Часть 2. Новички обычно слишком сильно опираются на ту ногу, что впереди. Но если в работу включаются средние и малые ягодичные мышцы, бедренная кость может выворачиваться наружу, что позволит вам перенести больше веса на ногу, что сзади.
Ваши руки по-прежнему находятся на бёдрах для того, чтобы держать их в одной плоскости, ноги так же сильно прижаты к полу. В этом положении вы начинаете медленно сгибать левое колено. Это позволит вам развернуть наружу левую бедренную кость ещё больше, отвести бёдра назад и за счёт напряжения средней и малой ягодичных мышц вдавить левую ступню в пол ещё сильнее.

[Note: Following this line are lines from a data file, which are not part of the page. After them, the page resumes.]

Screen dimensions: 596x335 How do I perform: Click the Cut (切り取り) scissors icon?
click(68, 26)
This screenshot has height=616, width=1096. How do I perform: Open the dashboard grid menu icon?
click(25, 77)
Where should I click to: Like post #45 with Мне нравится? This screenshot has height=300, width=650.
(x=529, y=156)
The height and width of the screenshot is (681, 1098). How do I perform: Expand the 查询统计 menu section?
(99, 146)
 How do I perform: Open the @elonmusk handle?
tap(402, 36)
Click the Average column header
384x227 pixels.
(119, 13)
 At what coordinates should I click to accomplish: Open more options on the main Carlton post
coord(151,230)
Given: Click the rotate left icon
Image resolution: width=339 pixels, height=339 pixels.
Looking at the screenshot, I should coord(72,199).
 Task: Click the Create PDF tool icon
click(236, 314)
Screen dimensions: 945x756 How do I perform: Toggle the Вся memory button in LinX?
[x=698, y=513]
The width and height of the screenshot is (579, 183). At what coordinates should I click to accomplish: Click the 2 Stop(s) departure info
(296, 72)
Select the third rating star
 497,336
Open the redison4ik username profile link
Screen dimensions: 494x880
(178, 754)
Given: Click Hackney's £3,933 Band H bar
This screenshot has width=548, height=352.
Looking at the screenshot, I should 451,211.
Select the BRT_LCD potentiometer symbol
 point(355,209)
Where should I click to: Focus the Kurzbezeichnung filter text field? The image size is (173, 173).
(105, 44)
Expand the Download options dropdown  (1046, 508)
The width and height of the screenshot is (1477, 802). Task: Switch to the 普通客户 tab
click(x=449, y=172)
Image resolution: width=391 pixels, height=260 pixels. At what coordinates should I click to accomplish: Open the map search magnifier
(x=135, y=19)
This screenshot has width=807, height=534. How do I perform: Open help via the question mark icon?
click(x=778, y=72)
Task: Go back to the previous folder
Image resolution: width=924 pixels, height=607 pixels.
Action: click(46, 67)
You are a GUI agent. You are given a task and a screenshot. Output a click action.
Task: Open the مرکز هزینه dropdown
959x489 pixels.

Теперь медленно начинайте выпрямлять левое колено, по-прежнему держа бёдра раскрытыми. Во время этих действий вы должны почувствовать больше веса на задней ноге.
Постарайтесь поддерживать это ощущение «заземлённости» за счёт работы левых ягодичных мышц, сохраните бёдра на прежнем уровне во время выдоха и согните сильнее правое колено так, чтобы оно оказалось над лодыжкой. Вытяните руки в стороны ладонями вниз, позволяя своим плечам опуститься. Посмотрите на кончики пальцев правой руки, задержитесь в этой позиции на 10 глубоких вдохов. На последнем выдохе опустите руки, на вдохе сильнее нажмите на левую ногу для того, чтобы подняться. Теперь повторите всё то же самое на другую сторону.
Поза бокового угла
Этот вариант подходит, если вы хотите бросить себе вызов, так как при боковом наклоне обе ваши стопы должны быть плотно прижаты к полу. Выполните все шаги, что и в случае с позой воина II. В финальной позиции глубоко вдохните и постарайтесь достать правой рукой до пола или до блока. Левая рука вытянута вверх и вправо вдоль левого уха, она составляет одну линию с бёдрами, позвоночник растягивается. В этой позиции задержитесь на 10 вдохов и переключитесь на другую сторону.
Все перечисленные упражнения нужно делать медленно, полностью сосредоточившись на своих ощущениях и стараясь прочувствовать работу мышц. Для начала желательно выполнить этот комплекс под руководством мастера, а затем уже — самостоятельно.